* Start Reading passage *

Can we use "AtomicAdd()" with GTX 8800? Any other option to do same thing...?


We are using GTX 8800.
Can we use “AtomicAdd()” in our code?

If not, then what should we do to implement same functionality??

Thanks in advance. :)

the 8800 GTX (and GTS) do not support any atomic functions. I’ve seen hacks posted in the forum to work around this, but it would be safest to avoid them.

Thanks for the information.

But can u tell me what should I do to implement the same functionality without using Atomic APIs.

You would have to explain what you are trying to do with the atomic add for anyone to suggest an alternative.

In my kernel application, first all threads do some calculation and get some results and then I want to add all threads’ result in single variable to calculate average result.

So what to do to implement this thing without using AtomicAdd() API?

Check the reduction example. It calculates the sum of a vector. If you adapt it to know the number of elements, you can already divide by the amount of elements when adding them up and end up with the average.

the only way to collapse the result is some thing like the reduction example, which requires multiple kernel calls (each time u need to exit to make sure all the blocks are synced)

From where can I find “reduction example”?…html#reduction

Or just look in your CUDA SDK directory.

You can also do it with just 1 kernel call something like:

__shared__ temp_array[NUM_THREADS]

temp_array[threadIdx.x] = 0.0f;

for(unsigned int offset = 0; offset < number_of_calculations; offset +=NUM_THREADS)

    temp_array[threadIdx.x] += some_calculation(offset + threadIdx.x)

// now comes the reduction code from the example

output = temp_array[0];

Your suggestion seems to be useful. But I am not getting it.

What should I put in place of “// now comes…”?

Can u please explain in some detail?

Thanks :)


   // do reduction in shared mem

    for(unsigned int s=blockDim.x/2; s>0; s>>=1) {

        if (tid < s) {

            temp_array[tid] += temp_array[tid + s];




tid is threadIdx.x (you should assign unsigned int tid = threadIdx.x; in the beginning of your kernel.

But this is not the fastest version as you have seen in the reduction example, so you can replace this part with a faster version from the example

sorry for not being clear, the reduction only works to the level of the block, meaning that if you have 1000 elements and your block size is 256 then buy the end of the first reduction you will still have 4 elements instead of one. if you have a much bigger number of elements you might need more kernel calls just of the reduction. What i did to minimize the overhead of launching multiple kernels (which can be significant) is run the first reduction with at the end of the execution of the running kernel. and the last reduction at the begging of the next kernel (notice for this you are doing the same calculation in each block, so that some extra calculations. but i found that its faster then launching another kernel ).
and if my data set is big i run some more reduction kernels in between.


__shared__ float temp_array[NUM_THREADS];

unsigned int tid = threadIdx.x;

temp_array[tid] = 0.0f;

for(unsigned int offset = 0; offset < number_of_calculations; offset +=NUM_THREADS)

   temp_array[tid] += some_calculation(offset + tid);


// do reduction in shared mem

for(unsigned int s=blockDim.x/2; s>0; s>>=1) {

   if (tid < s) {

       temp_array[tid] += temp_array[tid + s];




output_array[blockIdx.x] = temp_array[0];

I use this in my kernel, where each block calculates one element in an output array. Here I make sure that all elements of my reduction (number_of_calculations) are being processed in 1 block, so I do not need multiple kernel invocations.

I have been working on similar problems for the last few months.

I have programmed a few “hacks” that work for atomic computations at block level.

However the streaming architecture of the GPU is not designed for such constructs leading to possible dead locks!

I have already posted ways of doing this and is achieved by spin - loops + global writes!

Read from Memory

Work in parallel

Reduce in parallel (for threads within a single MP)

Reduce serially using the modified programming constructs.

Reduction + Block level synchronization + Memory optimization = very high performance gains

In short,Use the constructs as tools of getting around the problem not as a concrete reference!

I hope this helps

* End Reading passage *
* Start Dataset *

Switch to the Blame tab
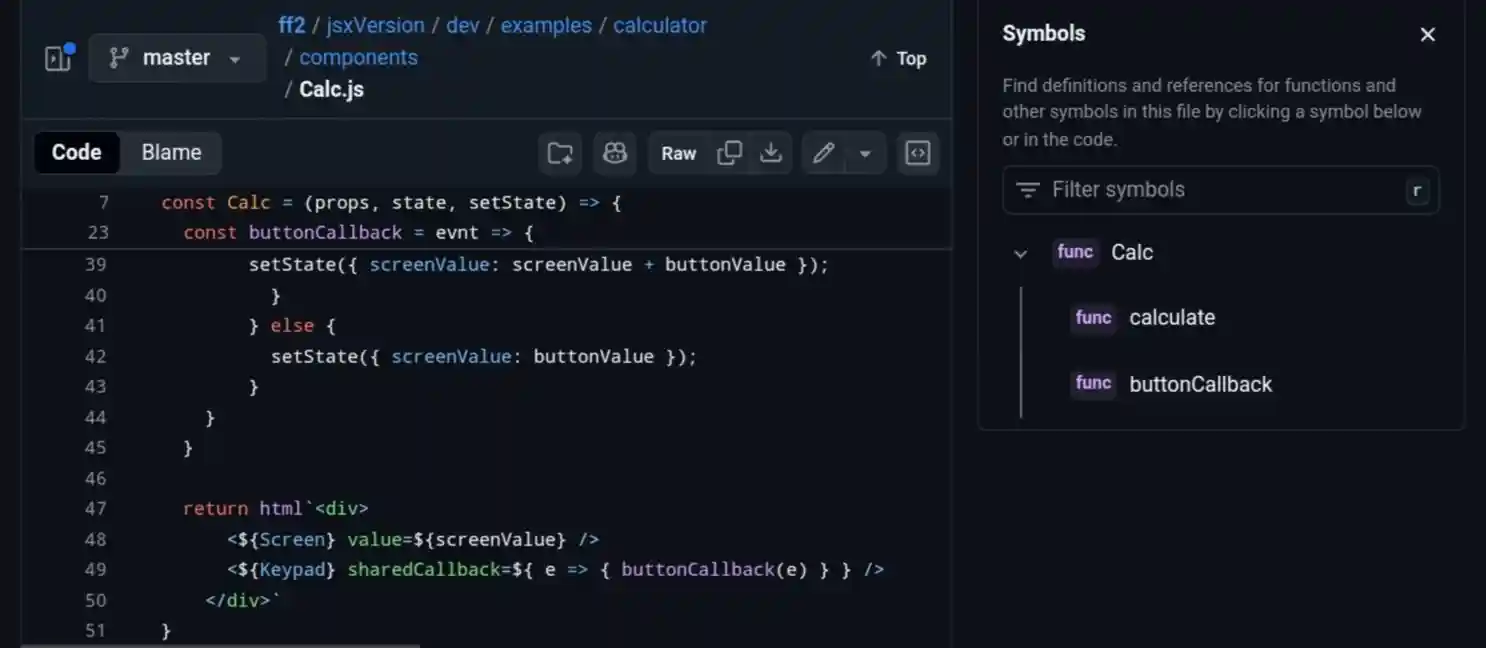 pos(170,152)
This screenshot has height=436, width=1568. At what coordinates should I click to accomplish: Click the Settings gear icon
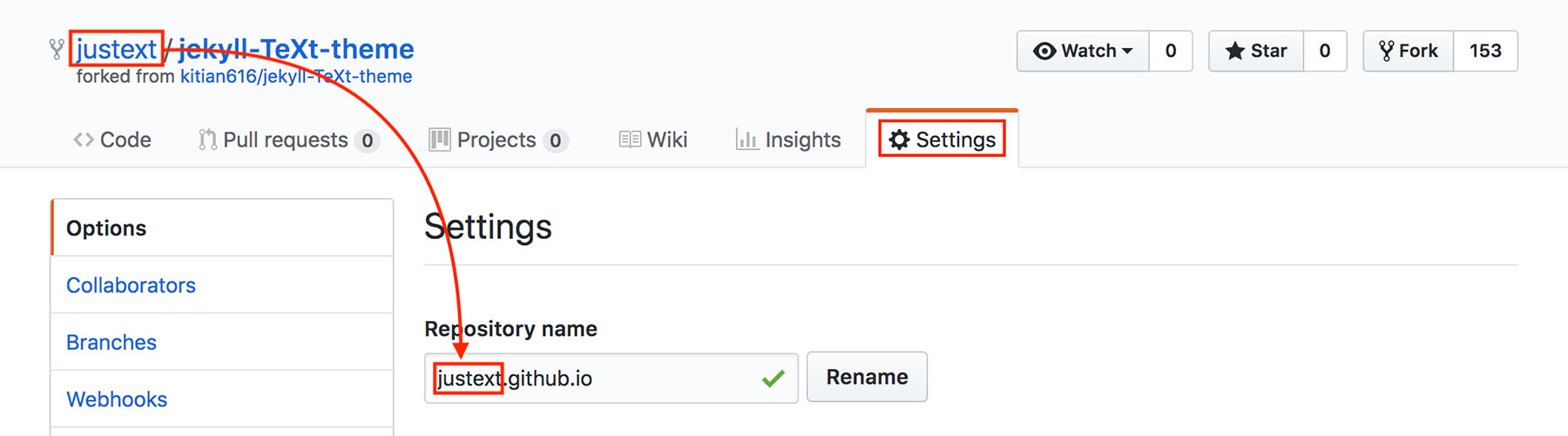click(899, 140)
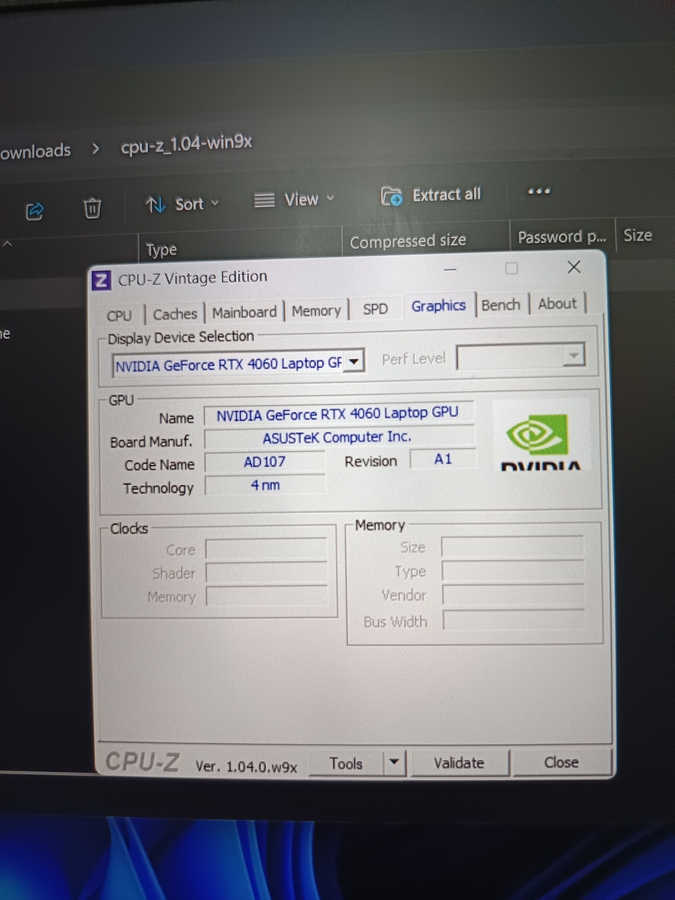Expand the display device selection combo box

(354, 363)
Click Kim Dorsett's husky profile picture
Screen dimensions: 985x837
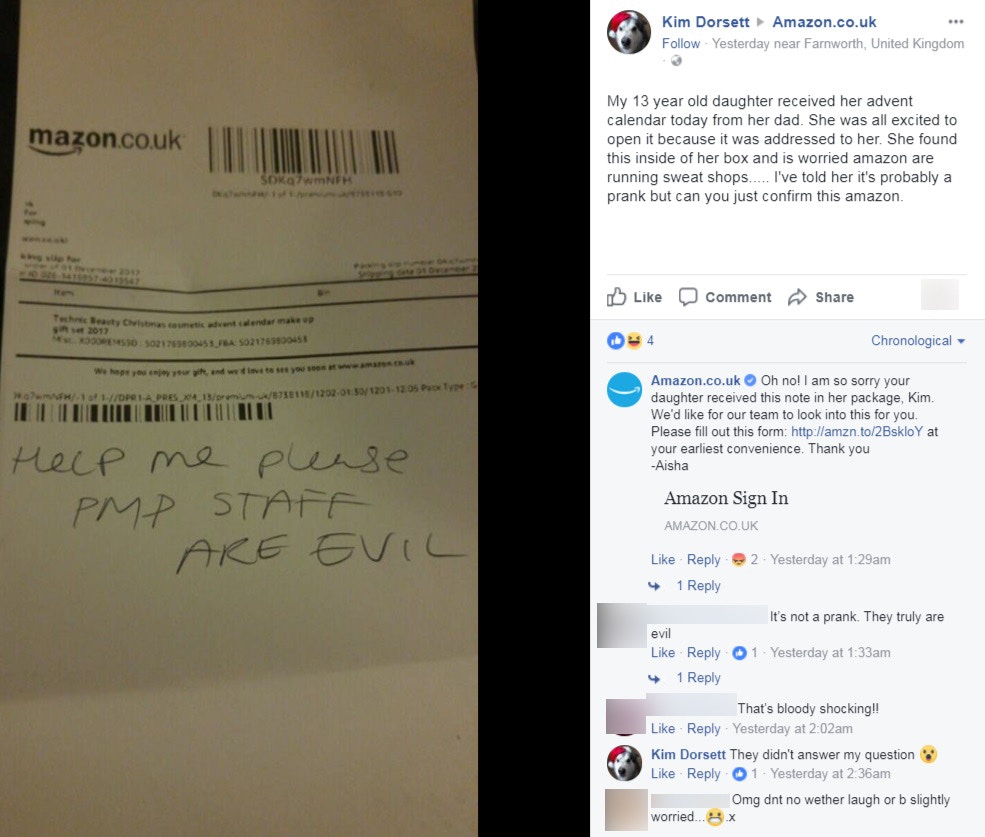[x=628, y=32]
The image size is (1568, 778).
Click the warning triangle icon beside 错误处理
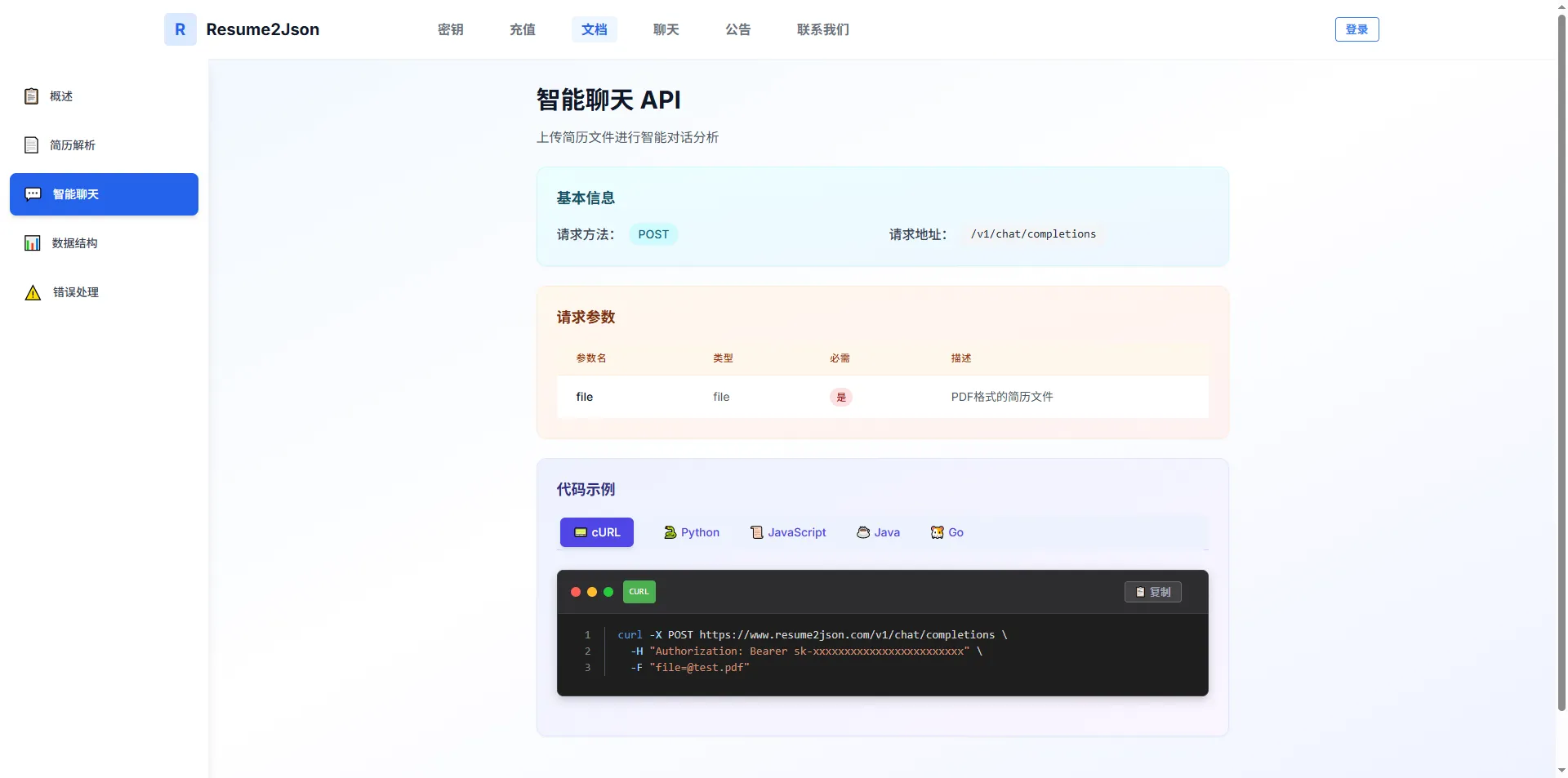(x=33, y=292)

* End Dataset *

From the CUDA forum thread above, set down everything from "But can u tell" down to "calculate average result.".

But can u tell me what should I do to implement the same functionality without using Atomic APIs.

You would have to explain what you are trying to do with the atomic add for anyone to suggest an alternative.

In my kernel application, first all threads do some calculation and get some results and then I want to add all threads’ result in single variable to calculate average result.